Ending child marriage is simply a matter of human rights — no child should have their future stripped from them.
But a new report by the World Bank found that there are economic benefits to ending child marriage that could improve the educational attainment of girls, increase women’s expected earnings in the labor force, and reduce mortality rates and population growth.
The World Bank study says that ending child marriage by 2030 could generate well over $60 billion annually for West and Central Africa — home to six of the 10 countries with the highest rates of the practice worldwide.
According to UNICEF, four in 10 girls in the region are married before the age of 18.
“When [children] marry as children, before the age of eighteen, they tend to have more children over their lifetime and also more children earlier," Quentin Wodon, a lead economist for the World Bank, told Voice of America. "So that reduction in fertility has an impact on population growth, and what happens is that if you reduce population growth, then GDP per capita will increase."
The report also looked at earnings for women who were married as girls. In the six countries that account for two-thirds of the region’s population, women married as girls have lost out on over $8 billion in income and it’s most likely to increase if trends continue, according to the report.
Another benefit of ending child marriage would be the reduced rates of maternal and child mortality and food insecurity. Globally, the estimated benefits of lower under-five mortality and malnutrition could reach more than $90 billion annually by 2030, according to the report.
“I think it has to do partially with the enormous levels of poverty here," Mabel van Oranje, the chair of Girls Not Brides, told Voice of America. "It also has to do a lot with social norms, tradition. You know it’s an honorable thing to make sure that your daughter is married at a young age, and parents think that they do the right thing."

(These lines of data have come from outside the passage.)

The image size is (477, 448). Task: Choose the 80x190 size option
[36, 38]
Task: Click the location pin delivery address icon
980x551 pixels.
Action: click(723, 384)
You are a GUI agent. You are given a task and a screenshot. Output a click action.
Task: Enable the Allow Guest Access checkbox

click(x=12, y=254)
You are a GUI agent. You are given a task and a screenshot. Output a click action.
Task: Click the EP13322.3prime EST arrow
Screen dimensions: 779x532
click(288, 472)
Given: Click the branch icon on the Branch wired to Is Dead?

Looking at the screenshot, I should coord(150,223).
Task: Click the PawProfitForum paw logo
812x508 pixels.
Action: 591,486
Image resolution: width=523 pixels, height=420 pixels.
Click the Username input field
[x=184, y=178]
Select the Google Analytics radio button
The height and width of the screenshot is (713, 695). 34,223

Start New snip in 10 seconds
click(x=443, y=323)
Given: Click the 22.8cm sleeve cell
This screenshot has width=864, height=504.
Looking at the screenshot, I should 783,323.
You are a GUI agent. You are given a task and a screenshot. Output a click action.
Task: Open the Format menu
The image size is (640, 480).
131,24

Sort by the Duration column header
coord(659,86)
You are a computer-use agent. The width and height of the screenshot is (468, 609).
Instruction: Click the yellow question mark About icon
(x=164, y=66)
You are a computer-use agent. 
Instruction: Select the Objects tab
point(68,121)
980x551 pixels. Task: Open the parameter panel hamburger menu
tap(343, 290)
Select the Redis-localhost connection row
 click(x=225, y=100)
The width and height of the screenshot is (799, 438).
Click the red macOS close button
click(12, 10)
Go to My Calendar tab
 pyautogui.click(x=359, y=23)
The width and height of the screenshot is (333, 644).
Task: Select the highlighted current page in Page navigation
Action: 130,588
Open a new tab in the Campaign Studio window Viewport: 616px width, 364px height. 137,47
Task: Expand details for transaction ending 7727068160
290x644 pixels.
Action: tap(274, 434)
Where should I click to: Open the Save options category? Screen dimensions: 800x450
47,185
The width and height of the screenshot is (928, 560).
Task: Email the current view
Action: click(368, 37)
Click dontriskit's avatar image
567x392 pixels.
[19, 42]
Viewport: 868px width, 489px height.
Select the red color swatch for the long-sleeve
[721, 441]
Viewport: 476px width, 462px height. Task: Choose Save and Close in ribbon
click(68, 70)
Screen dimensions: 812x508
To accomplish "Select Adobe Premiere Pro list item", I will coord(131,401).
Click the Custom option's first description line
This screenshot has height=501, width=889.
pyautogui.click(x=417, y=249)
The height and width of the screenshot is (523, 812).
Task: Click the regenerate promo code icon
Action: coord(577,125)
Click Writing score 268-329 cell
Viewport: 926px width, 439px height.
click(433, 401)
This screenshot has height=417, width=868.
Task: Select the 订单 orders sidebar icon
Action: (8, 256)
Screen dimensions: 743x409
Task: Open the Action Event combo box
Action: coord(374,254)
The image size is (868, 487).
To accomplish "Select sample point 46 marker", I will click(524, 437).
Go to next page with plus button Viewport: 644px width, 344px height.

Only four West and Central African countries have developed strategies for ending child marriage — Nigeria, Burkina Faso, Ghana and Chad, according to Oranje.
Niger has the highest rate of child marriage in the world. If child marriage and teenage pregnancies were eliminated, the population would be 5% smaller by 2030.
Some countries are already making strides in reducing child marriage.
Gambia, Guinea Bissau, Togo, Ghana, and Rwanda’s child marriage rates have declined between 40% to 60% over the past 25 years, UNICEF reports.
In order to end child marriage, officials say it’s important for girls to stay in school, because it makes them less likely to get married and have children.
“Getting girls to schools should be our top priority,” Fatoumata Ndiaye, UNICEF’s Deputy Executive Director said. “Not only because it equips girls for life, but it also helps to lift their families, their communities, their countries out of poverty.”